YosefLab / BRAPeS

BCR reconstruction from short single cell RNA-seq
AttributeError #5

Open tAndreani opened 4 years ago

tAndreani commented 4 years ago


I have downloaded and installed brapes and the test data from mouse provided within the tool works well.

I am trying now with my own human data. The fastq files were mapped with tophat (i tried also with star but I had the same problem). The fastq file has reads in 25 bp read length, but i have this problem:

command is:

python brapes.py -genome hg38 -path Example_our_data/proc_data/ -sumF Example_our_data/BRAPeS_out/BCR_test.out  -output BRAPeS_out/BCR_test.out -score 10 -top 5 -byExp -unmapped unmapped.bam -bam accepted_hits.bam

error is:

2020-04-28 15:42:31.107411 Working on: RL0654
2020-04-28 15:42:31.126610 Pre-processing heavy chain
Traceback (most recent call last):
  File "brapes.py", line 2157, in <module>
  File "brapes.py", line 52, in runBCRpipe
    hvr_path, genome)
  File "brapes.py", line 282, in runSingleCell
    unDictHeavy = analyzeChain(fastaDict, vdjDict, output, bam, unmapped, idNameDict, bases, 'H', strand, NolowQ, top, byExp, readOverlap, downsample, organism, Hminus, Kminus, Lminus)
  File "brapes.py", line 1440, in analyzeChain
    junctionSegs = makeJunctionFile(bam, chain, output, bases, vdjDict, fastaDict, idNameDict, top, byExp, readOverlap, organism)
  File "brapes.py", line 1473, in makeJunctionFile
    junctionSegs = writeJunctions(vjReads,outName, bases, fastaDict, idNameDict, cSeq, top, vjCounts, byExp)
  File "brapes.py", line 1999, in writeJunctions
  File "/site/ne/app/x86_64/python/v2.7.13/lib/python2.7/site-packages/Bio/SeqIO/__init__.py", line 529, in write
  File "/site/ne/app/x86_64/python/v2.7.13/lib/python2.7/site-packages/Bio/SeqIO/FastaIO.py", line 341, in as_fasta
    id = _clean(record.id)
AttributeError: 'str' object has no attribute 'id'

What could be the problem?

shakea02 commented 4 years ago

Dear Tommaso, I think I fixed the problem, can you pull the new version and try again? Also, I noticed that for your run you used "-score 10". For 25bp, based on my experience "-score 15" or "-score 21" work well so I recommend trying that out.

Best, Shaked

tAndreani commented 4 years ago

Thank you now it works. I have followed your suggestion to use -score 10 and I can get some results.. The time of processing an entire sample is quite long though. It took me up to 1 day and I am wondering if this is normal. It is a single cell from the BASIC paper dataset that you have also used in your manuscript. I am wondering if you also had this time of exectuion more or less to be sure..

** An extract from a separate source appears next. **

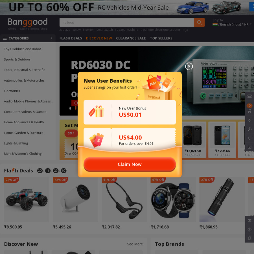Image resolution: width=254 pixels, height=254 pixels.
Task: Open the envelope message sidebar icon
Action: coord(250,220)
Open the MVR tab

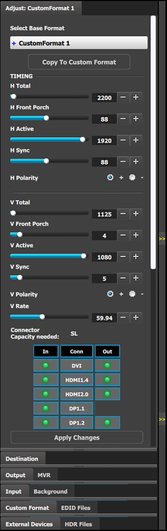[44, 475]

Thank you in advance for any reply.

shakea02 commented 4 years ago

Hi, The BASIC samples were sequenced relatively deeply, so that's why it is taking longer compared to other samples, but still it shouldn't take a day. For such samples I recommend using the "-downsample" parameter, it will downsample the reads which will make it run faster.

Here are the parameters I used when running on the 25bp version of the BASIC cells: “-score 15 -top 6 -byExp -iterations 6 -downsample -oneSide"

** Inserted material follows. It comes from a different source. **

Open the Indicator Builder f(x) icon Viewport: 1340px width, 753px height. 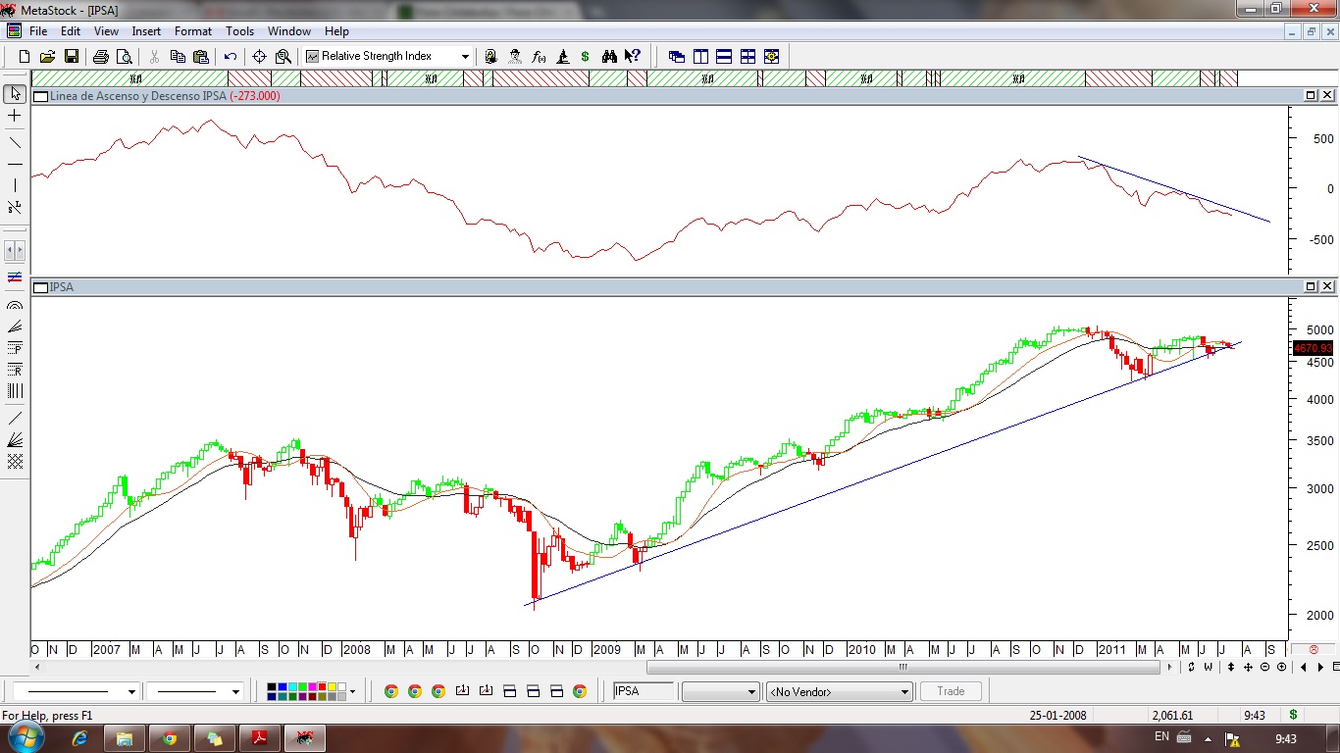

Let me know if that helps! Best, Shaked

tAndreani commented 3 years ago

Dear Shaked,

sorry late reply. I was able to run Brapes using the BASIC dataset with at least 1mln reads using 50 bp as length of the reads. I have used to map the reads this parameters using STAR:

STAR --runThreadN 8 --genomeDir STAR_GRCh38_index --genomeLoad NoSharedMemory --readFilesCommand zcat --readFilesIn Sample1.R1.50bp.length.1mln.250K.cov.gz Sample1.R2.50bp.length.1mln.250K.cov.gz --outSAMunmapped Within --outSAMtype BAM SortedByCoordinate --limitBAMsortRAM 52844963932 --outFileNamePrefix file.$sample

I have used the mapped reads to run Brapes using the downsampled function:

python brapes.py -genome hg38_num -path proc_data/ -bam proc_data/Sample1/ -sumF Sample1/BRAPeS_out/BCR1.Sample1.out -output Sample1/BRAPeS_out/BCR1.Sample1.out -score 15 -top 6 -byExp -iterations 6 -downsample -oneSide -unmapped Sample1.bam -bam Sample1.bam

(mapped and unmapped reads were all in 1 file)

Using this setting I am not able to reconstruct the heavy chains. Is this ever happened to you? What parameters are used to map the reads with Tophat?

Thank you in advance for your feedback.